Die "Geiz ist geil" Denkweise kann ich nicht verstehen, so ziemlich jedes aktuellere OM-Spiel hat einen Shop um die Entwicklung und die Serverfarmen zu finanzieren. Weiterhin ist es ein Anreiz für Leute mit einem regulären Arbeitsleben gewisse Boni zu bekommen.


----------



## Teacup (7. September 2019)

Gamer090 schrieb:


> Habe mich mal zu verschiedenen MMOs erkundigt, hier mal mein Fazit:
> 
> Im Startbeitrag habe ich geschrieben das ich nicht ein MMO will das all dem ähnlich sieht was ich schon gespielt habe, so ganz konnte mich das Spiel nicht wirklich überzeugen.
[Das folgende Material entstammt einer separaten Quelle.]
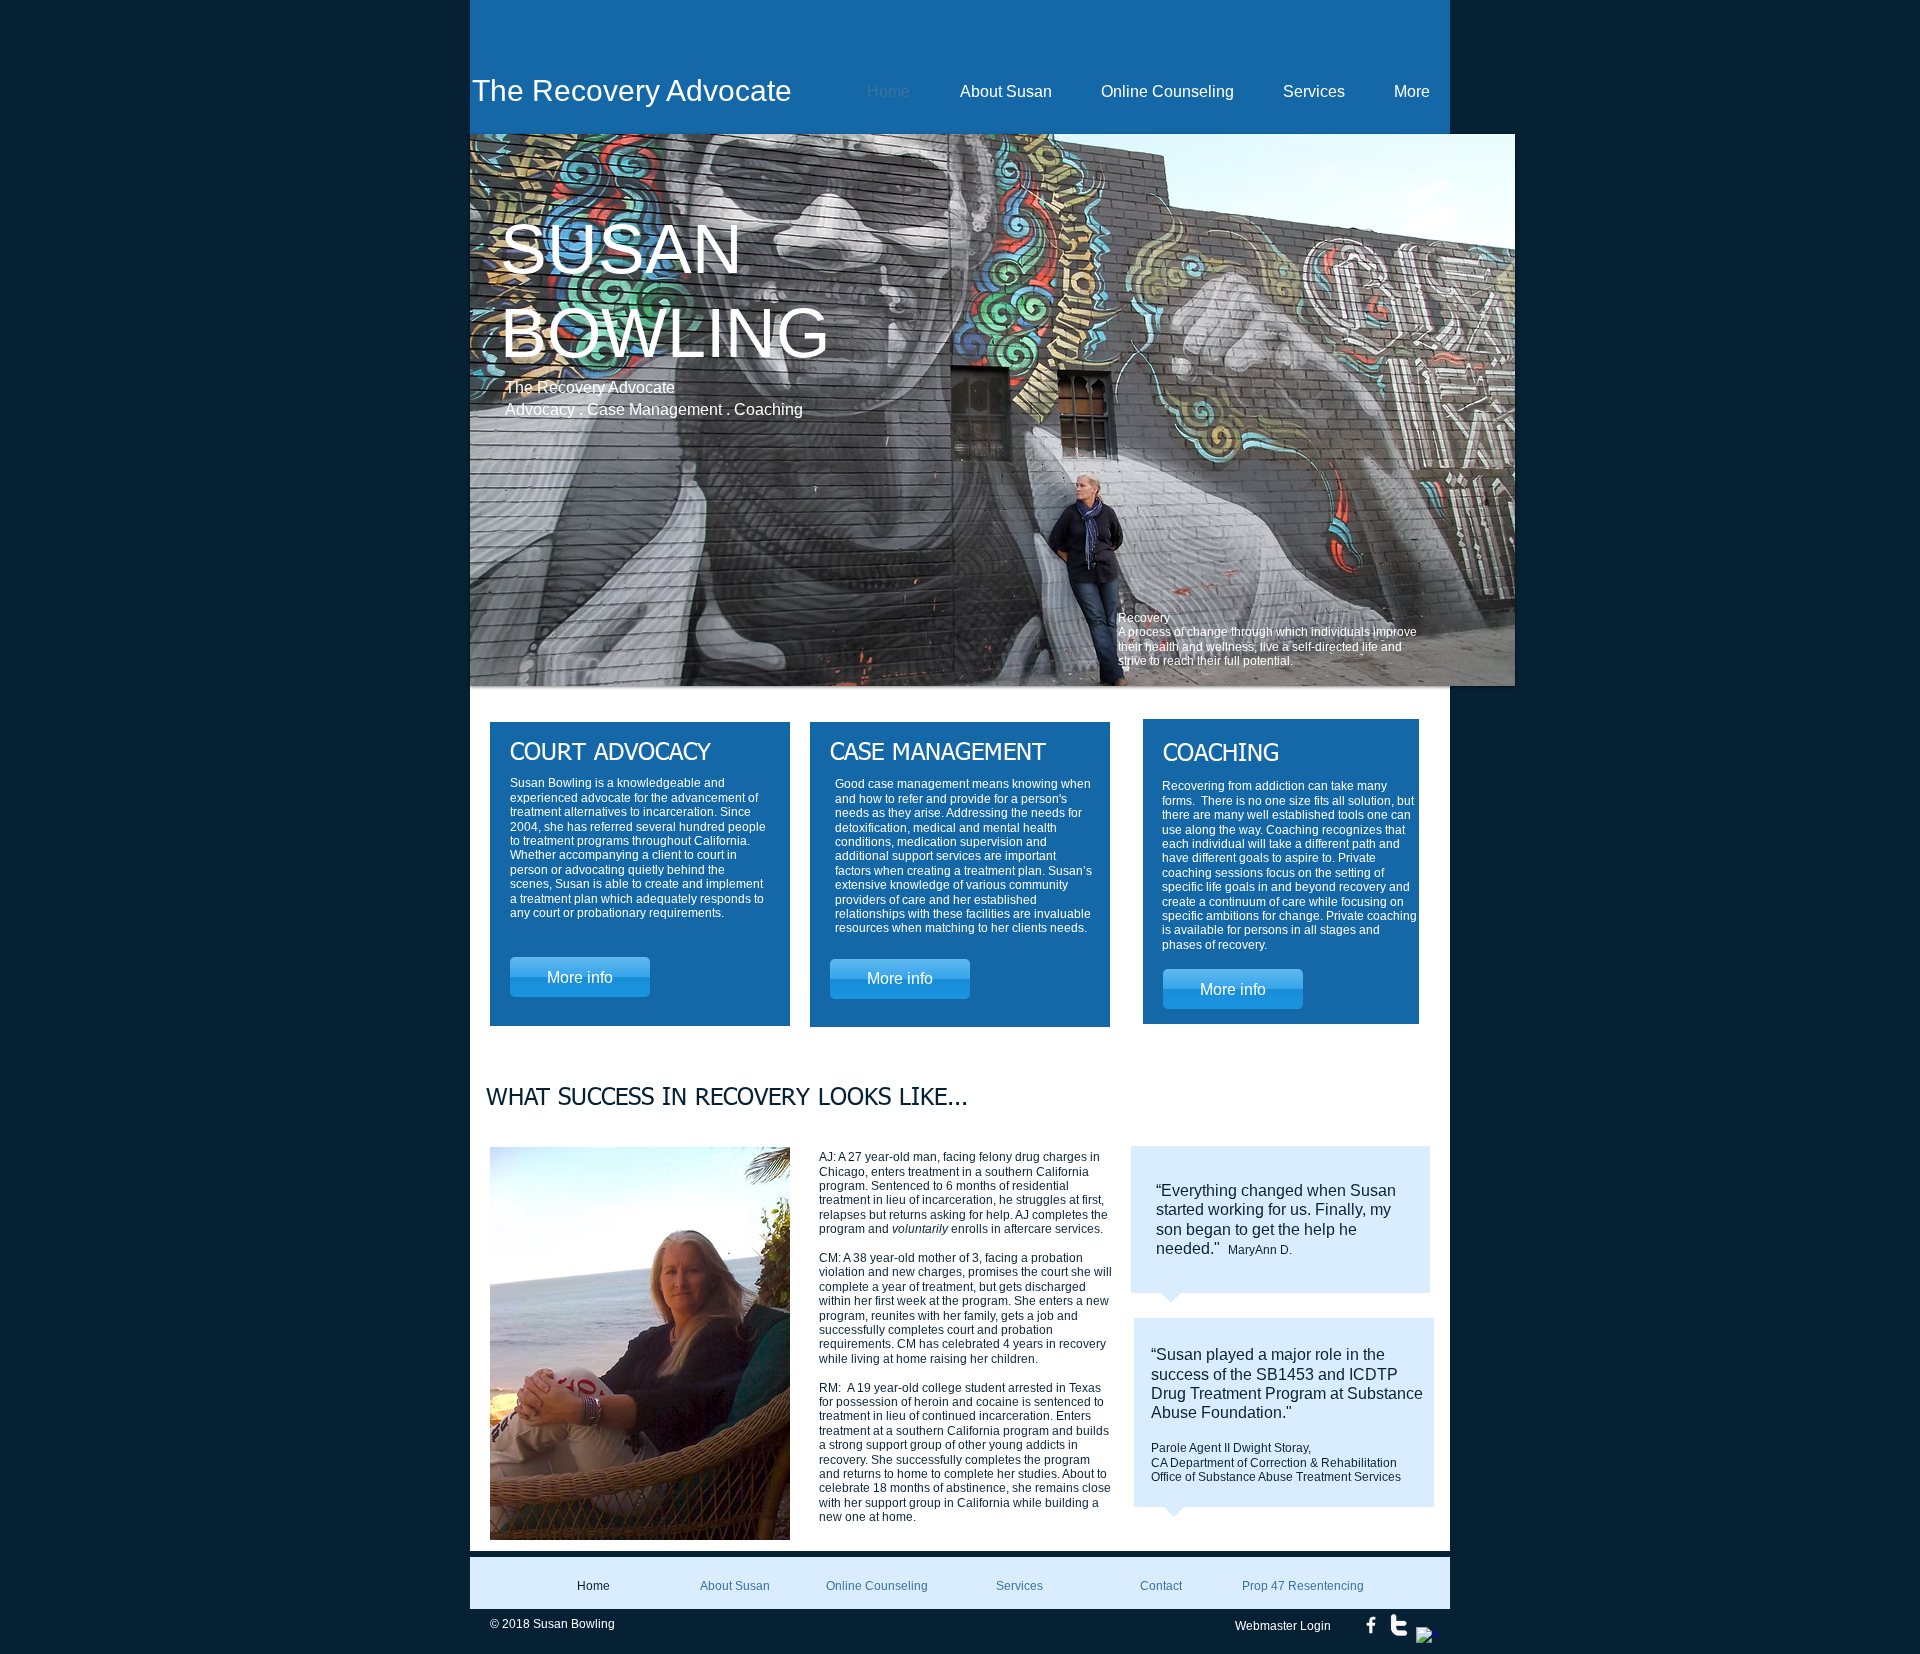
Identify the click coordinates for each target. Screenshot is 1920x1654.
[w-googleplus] (1427, 1638)
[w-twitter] (1399, 1625)
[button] (992, 410)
Das könnte problematisch werden. 
Auch Spiele wie Skyforge, Black Desert oder GW2 sind irgendwie ähnlich wie WoW oder Rift, obwohl sie spielerisch eher Warhammer online ähneln. sind. Da was zu finden, dass irgendwie vertraut aber doch neu ist dürfte schwer werden. 

Könntest Dir ja noch ansehen:

- The Elder Scrolls Online: Story lastig, aus first person spielbar, typisch Elder Scrolls - aber auch wieder Fantasy-Schwert-Geknüppel

- Destiny2: Shooter, eher Hub-based und nicht wie WoW so richtig open-world. Aber was komplett anderes. Ist das nicht auch F2P mittlerweile?

- Elite Dangerous: Der Weltraum, unendliche Weiten... wieder was wirklich komplett anderes.

Jedes Spiel hat aber seine Ecken und Kanten, mit denen Leben muss


----------



## afrotobi (27. November 2019)

Teste mal Age of Conan, sehr geniale Welt, gute Story und massig geheimnisse. Kleine aber sehr hilfsbereite Community und PVP nur wenn man es möchte!


----------